The Treasure of Bodhicitta: What Does Enter the Bardo

The following is an excerpt from a teaching by Jetsunma Ahkon Lhamo called “Your Treasure is Heart”

The vow of refuge—taking refuge in the Buddha, the Dharma and the Sangha—is a vow that one must renew every lifetime, but the power of the Bodhisattva Vow is so strong that the power and potency of that vow lives from lifetime to lifetime.  If you have taken that vow, you have that vow from now until you cross through the door of liberation into nirvana.  And you must pray every day that you will be guided, in this life and in every future life, to meet with the means by which you will be able to practice this great compassion.

Now everything about your life must seem different.  The prejudices you had before, about different peoples and different races and different religions and so forth, how can they make sense now?  You had ideas about how this person is better than that person because of the class that they’re in, or how one person is superior because of their superior intellect.  Having tasted one moment of Bodhicitta you realize that a superior intellect is a fools’ toy in a fools’ world, unless it can be used to bring about that pure absorption.  Everything changes, and slowly, slowly so do you.  So even if you are that person who begins practicing the Bodhisattvas’ path by saying “I dedicate myself to the liberation and salvation of all sentient beings” (dull, bored and quick) that’s not going to last for long.  Accept yourself the way you are.  If that’s where you’re starting, start there.  It’s a simple truth.  Just do it, and don’t make such a big deal about it.  That’s a good mantra.  Om don’t make a big deal hung phet.  Just don’t make a big deal about it.  Just start where you are.  Gradually over time this will stop and you’ll begin to feel that catch in your throat, that movement, that change that begins to happen.

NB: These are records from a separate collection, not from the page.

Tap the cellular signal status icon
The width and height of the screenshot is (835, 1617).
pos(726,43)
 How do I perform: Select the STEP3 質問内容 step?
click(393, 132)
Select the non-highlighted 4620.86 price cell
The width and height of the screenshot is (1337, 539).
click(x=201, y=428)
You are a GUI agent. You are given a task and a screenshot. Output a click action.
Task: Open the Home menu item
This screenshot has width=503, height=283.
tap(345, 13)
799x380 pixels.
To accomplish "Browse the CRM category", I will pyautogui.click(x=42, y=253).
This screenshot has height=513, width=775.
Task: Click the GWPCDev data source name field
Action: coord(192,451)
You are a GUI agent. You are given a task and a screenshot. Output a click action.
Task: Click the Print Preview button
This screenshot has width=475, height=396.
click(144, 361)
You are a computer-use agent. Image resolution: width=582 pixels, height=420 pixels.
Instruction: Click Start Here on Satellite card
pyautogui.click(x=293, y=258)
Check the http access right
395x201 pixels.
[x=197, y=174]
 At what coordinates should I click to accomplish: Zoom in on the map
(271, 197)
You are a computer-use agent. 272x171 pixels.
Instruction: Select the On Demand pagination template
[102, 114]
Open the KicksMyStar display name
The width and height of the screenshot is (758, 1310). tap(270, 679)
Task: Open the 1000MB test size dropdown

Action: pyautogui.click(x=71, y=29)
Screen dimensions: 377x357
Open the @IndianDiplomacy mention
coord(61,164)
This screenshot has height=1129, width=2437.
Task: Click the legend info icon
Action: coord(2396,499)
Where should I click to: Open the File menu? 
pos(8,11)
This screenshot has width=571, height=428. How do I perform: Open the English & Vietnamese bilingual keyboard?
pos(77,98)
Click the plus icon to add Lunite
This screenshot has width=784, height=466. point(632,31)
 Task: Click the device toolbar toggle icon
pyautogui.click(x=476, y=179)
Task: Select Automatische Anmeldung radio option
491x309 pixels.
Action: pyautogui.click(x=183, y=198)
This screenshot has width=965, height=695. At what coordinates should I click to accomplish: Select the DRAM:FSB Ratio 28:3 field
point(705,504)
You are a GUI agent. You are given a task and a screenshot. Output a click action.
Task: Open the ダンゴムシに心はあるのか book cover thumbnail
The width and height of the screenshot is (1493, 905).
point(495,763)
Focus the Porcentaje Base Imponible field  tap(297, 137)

Of course, there are different ways of beginning practice, different places that each one of you start at, but the rules fundamentally are the same.  They are the same.  One requires mental discipline in order to truly practice the Bodhicitta.   Practice the contemplations.  Practice daily mindfulness, and then, in the practice of the repetition of the vow of the Bodhicitta, begin to remain absorbed in this idea, in the reality of the Bodhicitta.  Remain absorbed in the stability of mind that one experiences when one is not busy manipulating and grasping.  This is real progress on the path, real progress, much more so than talking the dharma talk and walking the dharma walk and doing the dharma routine.  Developing a good heart at last.  This is real result, and it is lasting.

You won’t be able to take your dharma talk and your dharma rap and your dharma scene and your dharma clothes and your dharma deadly do-rights, or anything that you have accomplished in this lifetime, into the next rebirth.  You will not be able to take any of that into the bardo. But a good heart and vajra compassion? Yes, you’ll take that into the next life. And it is one of the main causes for the conditions of your next rebirth.  This is valuable.  This is your treasure, this heart of the Bodhisattva.  It is the first step to a truly happy life.